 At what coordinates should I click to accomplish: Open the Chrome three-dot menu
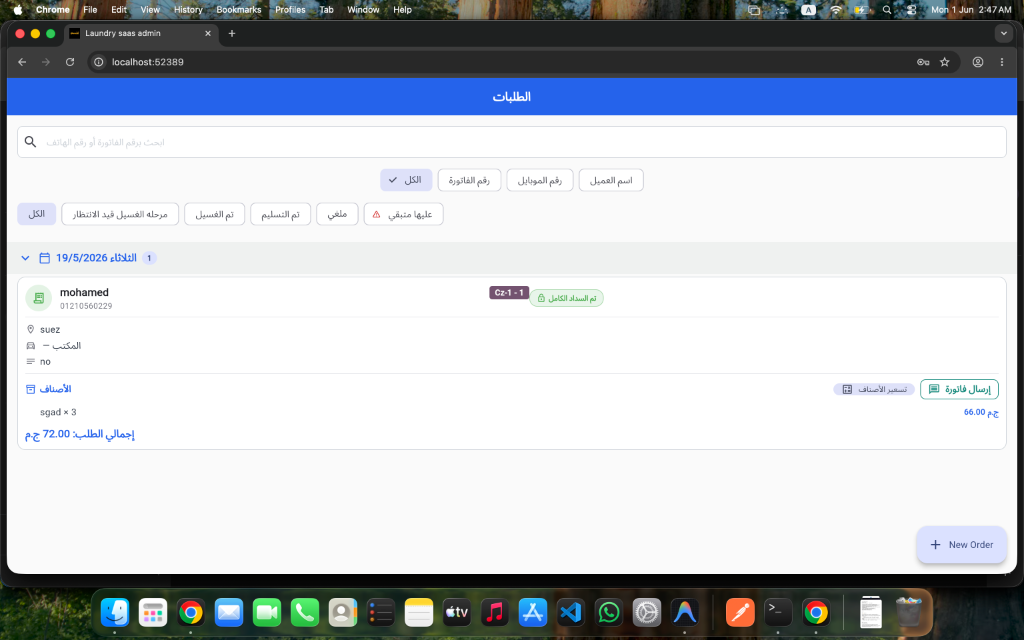pos(1002,62)
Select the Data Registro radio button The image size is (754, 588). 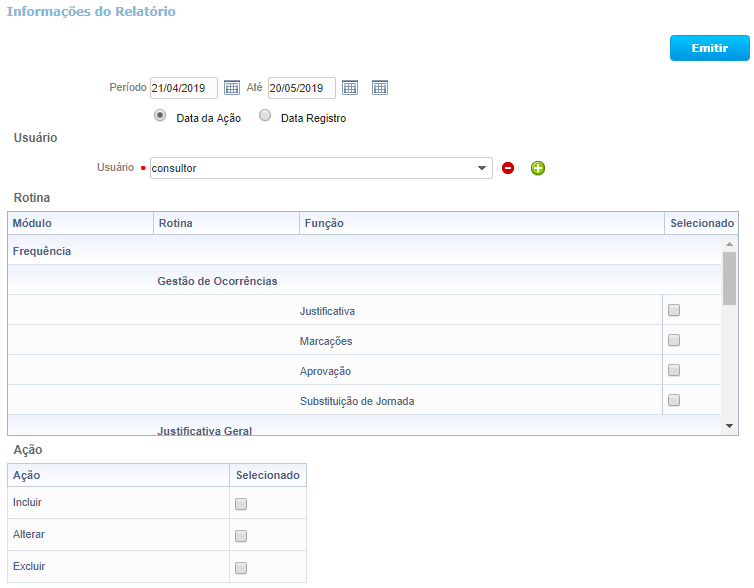(x=265, y=116)
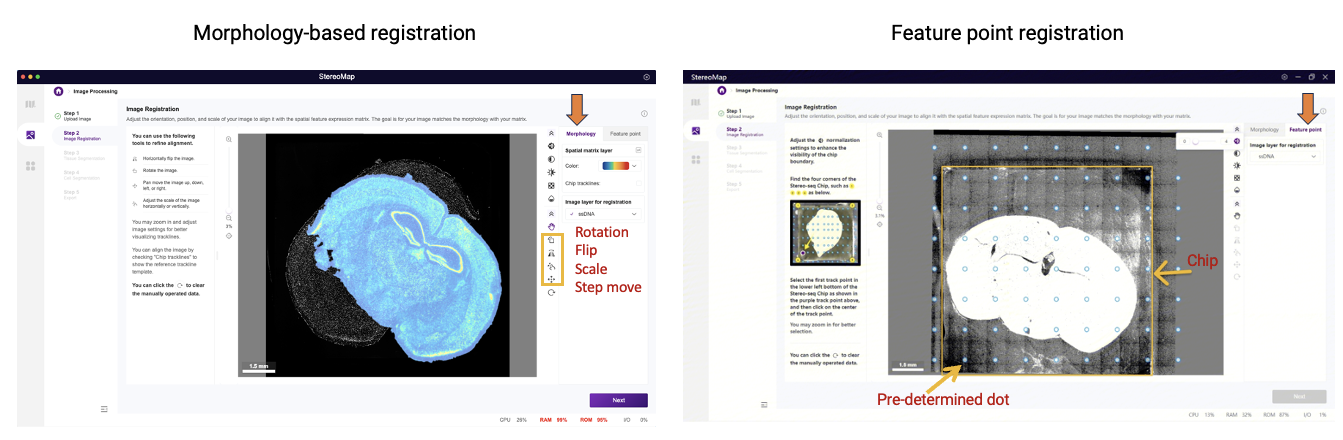This screenshot has height=440, width=1343.
Task: Enable the Chip tracklines checkbox
Action: coord(639,184)
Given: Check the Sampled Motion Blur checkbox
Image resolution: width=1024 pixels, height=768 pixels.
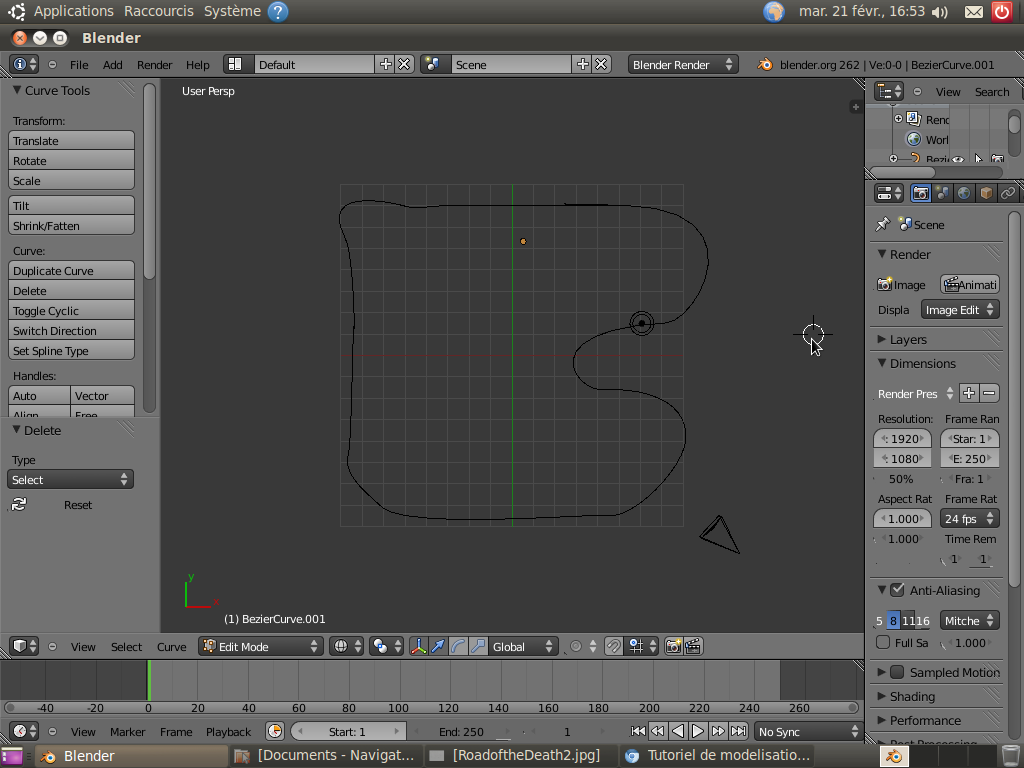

########################################

Task goal — Set the lines down exactly as they stand, from the one containing "Given: Check the Sampled Motion Blur checkbox" through the end of the listing, omitting every picture.

Output of the exercise —
Given: Check the Sampled Motion Blur checkbox
Image resolution: width=1024 pixels, height=768 pixels.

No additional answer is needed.